Work required: Transcribe verbatim the portion of the memoir about a career in pharmacy that lies between "At the height" and "word in Odessa.", inclusive.

Document extract:
== == ==

Wednesday, September 4, 2019

Norm's Pharmacy

I used to tell people my mother was a visionary and named me after the store. 

I seldom write about my days as a pharmacist. In some ways it was my penal servitude. In another sense, the ground I paced and discovered a way into myself. Ultimately I made peace with the profession.  

In high school, science and math came easily to me but in college I was soon to discover my aptitude and passions were elsewhere. One could say I majored in cowardice. Over the four years at Brooklyn College of Pharmacy (L.I.U.) I became even less interested in chemistry, physics and pharmacology, with all its structural formulas, laws of reactions and garden of botanical origins. Far too much memorization and not enough challenging ideas. History, literature and geopolitics were my meat but I couldn’t imagine how to put bread on the table with these subjects.    

I became a pharmacist because I didn’t know myself well enough to resist the certainty that a pharmacy license offered. My father’s footsteps called out to be followed. My mother said I would always have something to fall back on. I fell back and stayed there. Those fifty-three years counting and pouring are pretty much of a blur.

When I graduated in 1954 the pharmacy universe had virtually discarded everything I learned about crude drugs and the need for a mortar and pestle. Drugstores had become deodorized. The world I remembered of my father's drugstore would be consigned to my olfactory vault. 

Our shelves were filled with ready-mades. Big Pharma was Baby Pharma but already dominant with names like Squibb, Upjohn, Parke-Davis, Burroughs-Wellcome and Ciba, many of which have already been swallowed by bigger fish. The pharmacist did the work of a vending machine with the occasional detection of an incompatibility or overdose.

In 1980 I opened my own store in a medical building in Tarzana. By this time I could write poems in between labels. Still, confinement was always an issue. A pharmacist cannot leave that petty space without locking the doors. I was held-up at gun point about five times and broken into twice. The good news was that Pharmacy was about to be redefined again. We were no longer seen as dispensers but as consultants. Of course we had always been that shoulder to lean on and a well of information but now it was mandatory……..all without compensation, of course.

This aspect of the pharmacist’s role was my salvation. I took satisfaction listening to woes and weighing in when I had something useful to say. Often it was just receiving the patient’s ordeals and healings. They had my ear and my trust. For doctors I might have been a repository; a cauldron of arcane meds, labyrinth of insurance formularies and regulations governing controlled substances etc…

Into the Nineties another change was underway. Every wallet had an insurance card. We were paid a fee. Like it or not. All the power shifted to the fiscal intermediary. They set the terms. Mail-Carriers walked around with more medications than I filled in a day. By mid-decade many of my loyal customers were gone to mail order suppliers. One day the phone rang and I recognized the voice as Mrs. Benson. How did you know it was me, she asked. I replied, I only have two customers and the other one just hung up.

In 1997 I sold my pharmacy to a Russian family. Maybe they were distant relatives of my ancestors from Vilna but I doubt it. In fact they were from Odessa where courses of aggressive Capitalism must be taught. Any illusions I may have had about life in a communal state with a high value on social welfare were dispelled. Opportunism was in their DNA. The Russian emigres made an easy transition from communism to Medicaid.

At the height of a flu epidemic I might fill 85 prescriptions in a day. When they took over they filled 300 Rxs on a slow day and up to 500 on a busy Monday. I hung around for a few years and incrementally slipped away. I’m not sure anyone noticed. I forgot a fact a week so after a few months I knew nothing. The store still bears my name. I don’t know why. Maybe I’ve become a household word in Odessa.

== == ==

Data extract:
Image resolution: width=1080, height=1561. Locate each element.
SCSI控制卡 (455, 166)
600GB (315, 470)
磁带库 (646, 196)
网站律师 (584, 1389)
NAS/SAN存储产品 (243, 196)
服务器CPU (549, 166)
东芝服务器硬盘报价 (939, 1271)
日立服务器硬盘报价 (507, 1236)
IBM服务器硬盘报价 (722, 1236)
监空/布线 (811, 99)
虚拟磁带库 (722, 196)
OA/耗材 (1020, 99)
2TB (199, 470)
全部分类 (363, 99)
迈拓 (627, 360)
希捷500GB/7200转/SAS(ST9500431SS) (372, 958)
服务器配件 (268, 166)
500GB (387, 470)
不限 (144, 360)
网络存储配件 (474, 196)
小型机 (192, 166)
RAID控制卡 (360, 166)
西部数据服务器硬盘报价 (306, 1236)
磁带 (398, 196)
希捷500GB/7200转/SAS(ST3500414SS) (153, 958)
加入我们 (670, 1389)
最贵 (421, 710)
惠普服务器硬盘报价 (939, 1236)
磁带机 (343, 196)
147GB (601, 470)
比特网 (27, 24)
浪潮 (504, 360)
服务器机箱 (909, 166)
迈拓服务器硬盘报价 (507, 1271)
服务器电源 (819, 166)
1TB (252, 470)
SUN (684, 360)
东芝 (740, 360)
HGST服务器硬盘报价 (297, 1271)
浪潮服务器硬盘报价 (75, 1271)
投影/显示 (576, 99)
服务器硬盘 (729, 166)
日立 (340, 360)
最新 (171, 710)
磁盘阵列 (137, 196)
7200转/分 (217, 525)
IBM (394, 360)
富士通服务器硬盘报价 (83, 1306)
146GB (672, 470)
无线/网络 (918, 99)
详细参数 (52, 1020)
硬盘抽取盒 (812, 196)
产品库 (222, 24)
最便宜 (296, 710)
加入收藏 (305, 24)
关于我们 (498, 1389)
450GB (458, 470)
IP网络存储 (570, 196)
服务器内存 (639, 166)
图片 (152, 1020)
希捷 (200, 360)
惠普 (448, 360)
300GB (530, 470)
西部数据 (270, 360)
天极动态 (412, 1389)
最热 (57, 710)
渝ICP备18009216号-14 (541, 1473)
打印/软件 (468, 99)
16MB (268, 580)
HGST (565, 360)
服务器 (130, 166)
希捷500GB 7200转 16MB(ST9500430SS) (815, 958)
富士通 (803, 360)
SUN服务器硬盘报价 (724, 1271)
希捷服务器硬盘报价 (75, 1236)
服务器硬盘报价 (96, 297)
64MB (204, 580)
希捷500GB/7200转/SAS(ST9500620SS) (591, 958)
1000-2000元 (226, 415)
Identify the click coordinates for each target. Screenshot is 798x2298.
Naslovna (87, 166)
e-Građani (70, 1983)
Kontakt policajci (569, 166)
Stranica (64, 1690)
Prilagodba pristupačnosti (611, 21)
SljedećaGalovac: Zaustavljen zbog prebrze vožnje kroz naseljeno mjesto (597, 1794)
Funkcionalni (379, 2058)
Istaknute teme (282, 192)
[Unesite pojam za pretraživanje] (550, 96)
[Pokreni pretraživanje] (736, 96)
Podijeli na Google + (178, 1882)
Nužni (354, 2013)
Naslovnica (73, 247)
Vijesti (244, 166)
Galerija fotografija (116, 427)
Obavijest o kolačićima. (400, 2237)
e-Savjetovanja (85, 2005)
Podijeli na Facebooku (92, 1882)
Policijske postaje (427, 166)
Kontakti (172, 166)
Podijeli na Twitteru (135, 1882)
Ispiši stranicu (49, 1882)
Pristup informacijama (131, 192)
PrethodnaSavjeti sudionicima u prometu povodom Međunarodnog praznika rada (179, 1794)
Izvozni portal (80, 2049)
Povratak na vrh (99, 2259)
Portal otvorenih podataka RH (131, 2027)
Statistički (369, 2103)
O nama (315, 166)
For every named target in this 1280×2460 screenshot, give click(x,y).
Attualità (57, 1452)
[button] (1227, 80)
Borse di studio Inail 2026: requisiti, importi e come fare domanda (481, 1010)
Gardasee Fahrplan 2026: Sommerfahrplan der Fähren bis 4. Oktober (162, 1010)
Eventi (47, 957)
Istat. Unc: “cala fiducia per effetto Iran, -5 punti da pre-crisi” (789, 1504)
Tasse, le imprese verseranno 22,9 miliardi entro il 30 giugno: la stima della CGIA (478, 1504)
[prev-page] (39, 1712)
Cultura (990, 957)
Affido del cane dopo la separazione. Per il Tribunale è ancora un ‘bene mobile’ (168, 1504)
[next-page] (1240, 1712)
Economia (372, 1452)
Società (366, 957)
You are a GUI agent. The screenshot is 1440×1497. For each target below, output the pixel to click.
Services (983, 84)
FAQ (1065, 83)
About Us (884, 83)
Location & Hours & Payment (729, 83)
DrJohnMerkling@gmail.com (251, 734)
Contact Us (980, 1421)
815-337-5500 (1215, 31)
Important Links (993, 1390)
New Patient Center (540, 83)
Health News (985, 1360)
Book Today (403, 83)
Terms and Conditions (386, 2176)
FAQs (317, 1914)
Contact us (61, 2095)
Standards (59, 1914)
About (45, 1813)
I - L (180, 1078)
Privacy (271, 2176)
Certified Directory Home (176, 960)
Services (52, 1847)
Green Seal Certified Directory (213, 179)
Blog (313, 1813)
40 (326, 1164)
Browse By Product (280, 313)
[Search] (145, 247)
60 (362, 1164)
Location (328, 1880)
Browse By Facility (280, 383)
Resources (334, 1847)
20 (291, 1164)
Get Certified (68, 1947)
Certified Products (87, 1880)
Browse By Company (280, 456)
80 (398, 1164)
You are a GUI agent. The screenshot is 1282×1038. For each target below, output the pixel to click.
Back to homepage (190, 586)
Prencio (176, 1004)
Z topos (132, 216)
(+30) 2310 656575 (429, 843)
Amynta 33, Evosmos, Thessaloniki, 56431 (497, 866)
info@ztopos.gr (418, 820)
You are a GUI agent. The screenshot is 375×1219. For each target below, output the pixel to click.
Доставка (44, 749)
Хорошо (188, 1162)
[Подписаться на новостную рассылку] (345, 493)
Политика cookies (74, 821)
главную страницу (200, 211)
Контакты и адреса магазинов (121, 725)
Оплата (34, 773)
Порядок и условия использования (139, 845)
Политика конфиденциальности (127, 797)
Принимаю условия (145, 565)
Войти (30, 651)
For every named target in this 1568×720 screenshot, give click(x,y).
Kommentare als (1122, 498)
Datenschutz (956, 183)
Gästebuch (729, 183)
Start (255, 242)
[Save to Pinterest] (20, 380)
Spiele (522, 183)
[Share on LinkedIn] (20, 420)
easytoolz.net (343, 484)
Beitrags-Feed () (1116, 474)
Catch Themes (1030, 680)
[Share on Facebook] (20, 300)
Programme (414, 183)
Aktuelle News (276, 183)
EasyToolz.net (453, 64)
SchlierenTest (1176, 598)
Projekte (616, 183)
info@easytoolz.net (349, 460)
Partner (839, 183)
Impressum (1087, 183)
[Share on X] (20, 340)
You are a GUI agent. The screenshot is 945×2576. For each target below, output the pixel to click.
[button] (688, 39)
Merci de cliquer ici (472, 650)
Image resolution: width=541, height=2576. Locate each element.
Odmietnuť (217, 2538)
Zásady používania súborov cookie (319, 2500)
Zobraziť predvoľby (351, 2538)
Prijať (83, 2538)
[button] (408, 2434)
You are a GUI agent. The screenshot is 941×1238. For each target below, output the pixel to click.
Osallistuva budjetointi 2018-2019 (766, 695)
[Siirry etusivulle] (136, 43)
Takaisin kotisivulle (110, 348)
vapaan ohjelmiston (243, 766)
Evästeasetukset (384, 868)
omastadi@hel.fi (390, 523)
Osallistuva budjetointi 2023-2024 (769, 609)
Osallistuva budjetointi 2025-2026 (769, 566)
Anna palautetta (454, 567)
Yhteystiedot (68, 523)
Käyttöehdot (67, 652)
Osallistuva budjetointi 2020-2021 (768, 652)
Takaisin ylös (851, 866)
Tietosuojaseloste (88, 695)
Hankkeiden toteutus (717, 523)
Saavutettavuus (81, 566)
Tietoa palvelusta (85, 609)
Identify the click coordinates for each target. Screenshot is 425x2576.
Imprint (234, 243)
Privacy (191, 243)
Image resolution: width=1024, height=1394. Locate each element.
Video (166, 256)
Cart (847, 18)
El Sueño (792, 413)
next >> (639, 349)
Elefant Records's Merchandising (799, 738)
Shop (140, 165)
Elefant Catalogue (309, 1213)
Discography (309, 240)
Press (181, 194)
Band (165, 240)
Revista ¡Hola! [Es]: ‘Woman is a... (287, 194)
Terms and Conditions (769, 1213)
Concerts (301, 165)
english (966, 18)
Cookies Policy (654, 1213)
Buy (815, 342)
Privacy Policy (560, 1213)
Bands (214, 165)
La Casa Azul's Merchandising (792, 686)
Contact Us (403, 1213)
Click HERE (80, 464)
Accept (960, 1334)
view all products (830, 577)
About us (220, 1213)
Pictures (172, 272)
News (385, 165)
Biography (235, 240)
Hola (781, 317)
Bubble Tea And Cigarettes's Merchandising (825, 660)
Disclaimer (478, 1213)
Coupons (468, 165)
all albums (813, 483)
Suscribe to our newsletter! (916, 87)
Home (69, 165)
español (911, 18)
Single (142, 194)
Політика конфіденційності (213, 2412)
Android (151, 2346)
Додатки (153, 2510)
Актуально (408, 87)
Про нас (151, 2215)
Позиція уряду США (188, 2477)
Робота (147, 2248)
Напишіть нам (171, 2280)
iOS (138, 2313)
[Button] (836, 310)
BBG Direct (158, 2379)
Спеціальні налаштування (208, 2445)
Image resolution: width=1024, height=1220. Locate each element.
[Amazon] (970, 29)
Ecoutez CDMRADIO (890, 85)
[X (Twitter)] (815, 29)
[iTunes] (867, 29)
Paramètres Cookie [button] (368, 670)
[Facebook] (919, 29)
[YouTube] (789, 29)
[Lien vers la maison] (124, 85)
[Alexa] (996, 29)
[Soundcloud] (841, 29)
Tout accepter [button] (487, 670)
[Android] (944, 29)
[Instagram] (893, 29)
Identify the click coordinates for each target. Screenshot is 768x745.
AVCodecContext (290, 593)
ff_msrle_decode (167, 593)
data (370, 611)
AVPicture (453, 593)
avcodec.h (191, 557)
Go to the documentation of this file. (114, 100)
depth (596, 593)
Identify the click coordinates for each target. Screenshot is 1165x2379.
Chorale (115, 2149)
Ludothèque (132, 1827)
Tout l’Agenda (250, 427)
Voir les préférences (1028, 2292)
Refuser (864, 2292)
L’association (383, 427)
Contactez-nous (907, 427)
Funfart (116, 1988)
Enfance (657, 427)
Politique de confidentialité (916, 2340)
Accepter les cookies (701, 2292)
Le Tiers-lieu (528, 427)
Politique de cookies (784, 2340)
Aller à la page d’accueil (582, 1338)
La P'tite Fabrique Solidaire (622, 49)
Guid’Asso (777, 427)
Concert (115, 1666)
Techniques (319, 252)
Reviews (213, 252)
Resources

== == ==

Expected answer:
At the height of a flu epidemic I might fill 85 prescriptions in a day. When they took over they filled 300 Rxs on a slow day and up to 500 on a busy Monday. I hung around for a few years and incrementally slipped away. I’m not sure anyone noticed. I forgot a fact a week so after a few months I knew nothing. The store still bears my name. I don’t know why. Maybe I’ve become a household word in Odessa.